Posted 12/22/08 at 8:17 PM

When Caden Cotard wakes up, the first thing he does is look in a mirror. He sees a pudgy, middle-aged, balding, sad-sack of a human being. The rest of the movie will be like that: a merciless self-examination. Neil Gaiman, sci-fi and fantasy author, described most current literary fiction as “miserable people having small epiphanies of misery.” Charlie Kaufman, who wrote Being John Malkovich and Eternal Sunshine of the Spotless Mind, and who has written and directed Synecdoche, New York, is more ambitious, intelligent and talented than the majority of his contemporaries, but the effect is the same: a numbing sense of despair and hopelessness alleviated by brief bits of gallows humor. You might describe it as miserable people having surreal epiphanies of misery.

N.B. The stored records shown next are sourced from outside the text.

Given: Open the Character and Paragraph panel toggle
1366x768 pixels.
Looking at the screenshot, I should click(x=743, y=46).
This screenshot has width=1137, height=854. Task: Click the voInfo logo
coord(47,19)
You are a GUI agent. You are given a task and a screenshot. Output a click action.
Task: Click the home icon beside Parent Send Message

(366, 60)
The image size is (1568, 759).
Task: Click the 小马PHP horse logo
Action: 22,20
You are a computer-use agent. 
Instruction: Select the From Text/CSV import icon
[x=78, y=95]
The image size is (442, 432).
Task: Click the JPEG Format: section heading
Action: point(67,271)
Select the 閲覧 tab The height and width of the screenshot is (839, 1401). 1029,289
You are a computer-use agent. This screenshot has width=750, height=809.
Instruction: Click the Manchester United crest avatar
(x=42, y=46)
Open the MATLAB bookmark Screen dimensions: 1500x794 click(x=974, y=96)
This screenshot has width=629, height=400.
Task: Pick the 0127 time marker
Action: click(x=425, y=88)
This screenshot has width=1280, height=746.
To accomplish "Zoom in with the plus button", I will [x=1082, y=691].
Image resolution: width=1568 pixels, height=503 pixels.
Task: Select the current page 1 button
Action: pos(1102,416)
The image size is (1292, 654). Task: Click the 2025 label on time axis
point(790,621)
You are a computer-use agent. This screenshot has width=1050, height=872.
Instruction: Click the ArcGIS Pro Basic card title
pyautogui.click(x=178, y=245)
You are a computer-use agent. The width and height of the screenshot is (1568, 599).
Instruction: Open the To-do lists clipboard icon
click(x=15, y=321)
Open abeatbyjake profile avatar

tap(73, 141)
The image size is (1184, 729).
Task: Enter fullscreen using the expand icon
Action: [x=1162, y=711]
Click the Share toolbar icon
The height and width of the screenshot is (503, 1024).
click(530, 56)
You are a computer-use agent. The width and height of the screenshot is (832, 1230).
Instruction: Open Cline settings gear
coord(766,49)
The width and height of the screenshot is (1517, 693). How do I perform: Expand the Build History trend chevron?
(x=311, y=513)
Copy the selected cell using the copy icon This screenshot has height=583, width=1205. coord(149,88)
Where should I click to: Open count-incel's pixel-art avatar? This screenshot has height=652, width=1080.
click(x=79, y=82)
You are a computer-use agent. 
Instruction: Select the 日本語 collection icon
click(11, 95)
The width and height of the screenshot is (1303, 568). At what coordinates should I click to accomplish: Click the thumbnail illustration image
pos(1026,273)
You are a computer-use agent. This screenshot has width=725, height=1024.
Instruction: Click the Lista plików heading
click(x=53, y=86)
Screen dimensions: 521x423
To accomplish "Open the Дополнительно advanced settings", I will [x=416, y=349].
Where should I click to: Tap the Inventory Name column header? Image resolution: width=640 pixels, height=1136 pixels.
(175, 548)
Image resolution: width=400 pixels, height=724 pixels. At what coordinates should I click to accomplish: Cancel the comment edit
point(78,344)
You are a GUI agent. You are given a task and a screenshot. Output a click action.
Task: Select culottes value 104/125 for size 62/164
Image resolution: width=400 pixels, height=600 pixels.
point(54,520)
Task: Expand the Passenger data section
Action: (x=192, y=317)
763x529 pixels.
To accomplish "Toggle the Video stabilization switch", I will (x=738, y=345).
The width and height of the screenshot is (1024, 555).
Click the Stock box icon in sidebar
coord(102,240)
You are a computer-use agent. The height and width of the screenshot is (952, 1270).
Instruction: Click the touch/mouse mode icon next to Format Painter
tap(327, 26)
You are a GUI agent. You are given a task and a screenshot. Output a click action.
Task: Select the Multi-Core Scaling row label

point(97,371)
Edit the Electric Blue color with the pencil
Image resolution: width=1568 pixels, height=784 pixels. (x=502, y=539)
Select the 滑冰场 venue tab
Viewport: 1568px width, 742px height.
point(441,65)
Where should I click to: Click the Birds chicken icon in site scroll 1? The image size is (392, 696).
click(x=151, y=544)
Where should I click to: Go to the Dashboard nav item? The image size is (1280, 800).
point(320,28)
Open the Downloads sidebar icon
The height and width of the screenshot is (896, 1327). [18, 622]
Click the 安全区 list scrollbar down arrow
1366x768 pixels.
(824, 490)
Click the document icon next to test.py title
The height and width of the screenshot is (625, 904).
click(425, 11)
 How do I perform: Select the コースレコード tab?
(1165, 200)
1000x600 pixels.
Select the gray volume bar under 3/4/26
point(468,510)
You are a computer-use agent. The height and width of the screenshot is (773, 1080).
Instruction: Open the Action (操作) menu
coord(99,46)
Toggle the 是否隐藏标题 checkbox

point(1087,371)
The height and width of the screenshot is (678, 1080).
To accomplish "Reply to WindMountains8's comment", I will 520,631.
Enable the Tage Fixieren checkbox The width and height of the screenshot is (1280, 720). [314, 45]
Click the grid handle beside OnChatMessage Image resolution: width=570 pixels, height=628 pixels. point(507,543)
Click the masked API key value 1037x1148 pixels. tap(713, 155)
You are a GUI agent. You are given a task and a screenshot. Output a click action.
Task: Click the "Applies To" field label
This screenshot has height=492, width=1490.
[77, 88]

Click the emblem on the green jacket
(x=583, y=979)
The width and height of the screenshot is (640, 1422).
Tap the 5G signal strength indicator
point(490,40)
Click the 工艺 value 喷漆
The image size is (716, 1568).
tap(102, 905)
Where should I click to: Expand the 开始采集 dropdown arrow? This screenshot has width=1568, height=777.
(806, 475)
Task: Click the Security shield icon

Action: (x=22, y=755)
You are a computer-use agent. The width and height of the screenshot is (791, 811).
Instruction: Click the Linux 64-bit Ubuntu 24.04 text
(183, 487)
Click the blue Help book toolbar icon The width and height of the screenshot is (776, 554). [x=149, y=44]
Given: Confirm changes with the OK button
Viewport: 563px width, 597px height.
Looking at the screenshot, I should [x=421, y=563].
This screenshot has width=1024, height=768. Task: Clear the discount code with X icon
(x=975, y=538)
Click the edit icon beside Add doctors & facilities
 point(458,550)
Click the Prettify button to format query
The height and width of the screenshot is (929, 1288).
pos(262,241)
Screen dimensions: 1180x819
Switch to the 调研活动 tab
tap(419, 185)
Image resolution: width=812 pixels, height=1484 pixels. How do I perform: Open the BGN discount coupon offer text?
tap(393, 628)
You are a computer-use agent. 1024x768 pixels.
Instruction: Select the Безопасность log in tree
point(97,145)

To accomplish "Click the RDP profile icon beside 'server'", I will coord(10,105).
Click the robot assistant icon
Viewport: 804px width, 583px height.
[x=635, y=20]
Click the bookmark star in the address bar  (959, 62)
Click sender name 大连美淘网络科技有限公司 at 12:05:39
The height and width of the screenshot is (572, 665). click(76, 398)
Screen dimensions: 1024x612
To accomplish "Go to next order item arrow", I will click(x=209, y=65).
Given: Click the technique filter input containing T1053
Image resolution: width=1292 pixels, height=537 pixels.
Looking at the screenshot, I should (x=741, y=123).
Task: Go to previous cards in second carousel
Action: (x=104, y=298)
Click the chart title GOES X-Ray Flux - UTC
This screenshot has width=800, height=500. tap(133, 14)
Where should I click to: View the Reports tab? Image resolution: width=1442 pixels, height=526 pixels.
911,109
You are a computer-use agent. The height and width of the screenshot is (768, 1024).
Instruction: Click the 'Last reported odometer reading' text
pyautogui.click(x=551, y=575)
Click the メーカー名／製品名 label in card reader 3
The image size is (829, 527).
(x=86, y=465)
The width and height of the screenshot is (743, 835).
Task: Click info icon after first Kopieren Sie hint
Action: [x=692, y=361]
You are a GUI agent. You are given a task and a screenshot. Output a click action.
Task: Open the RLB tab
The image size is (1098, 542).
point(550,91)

That’s not to say that there aren’t rewards. Like the reality-bending labyrinth that was David Lynch’s Inland Empire, Charlie Kaufman’s art world is insular and challenging, tedious and moving, held together by the power of its lead performance. Philip Seymour Hoffman offers an unsentimental, subtle portrait of Cotard, a theater director who has come to confuse theater-going with navel-gazing. Kaufman attempts to define the universal with the particular by showing us the tenuous choices, unrealized dreams, missed chances, regrets, and heartache in the life of one man whose magnum opus is a play about his own life. But Kaufman’s (or at least Cotard’s) world is death, decay, illness, pessimism, disappointment, brutality. “Nasty, brutish, and short,” as Thomas Hobbes so memorably put it. Thankfully, that worldview does not apply to everyone, even to those in circumstances that would merit it. Cotard demands of his cast and crew: “I want the brutal truth. Brutal. Brutal.” But the truth would not be so brutal if Cotard did not insist on its brutality. Contemporary art, like Cotard’s decades-long project, is obsessively self-referential, continually asking, “who am I”? The answer to that question, without reference to Goodness or Beauty, is indeed an ugly Truth.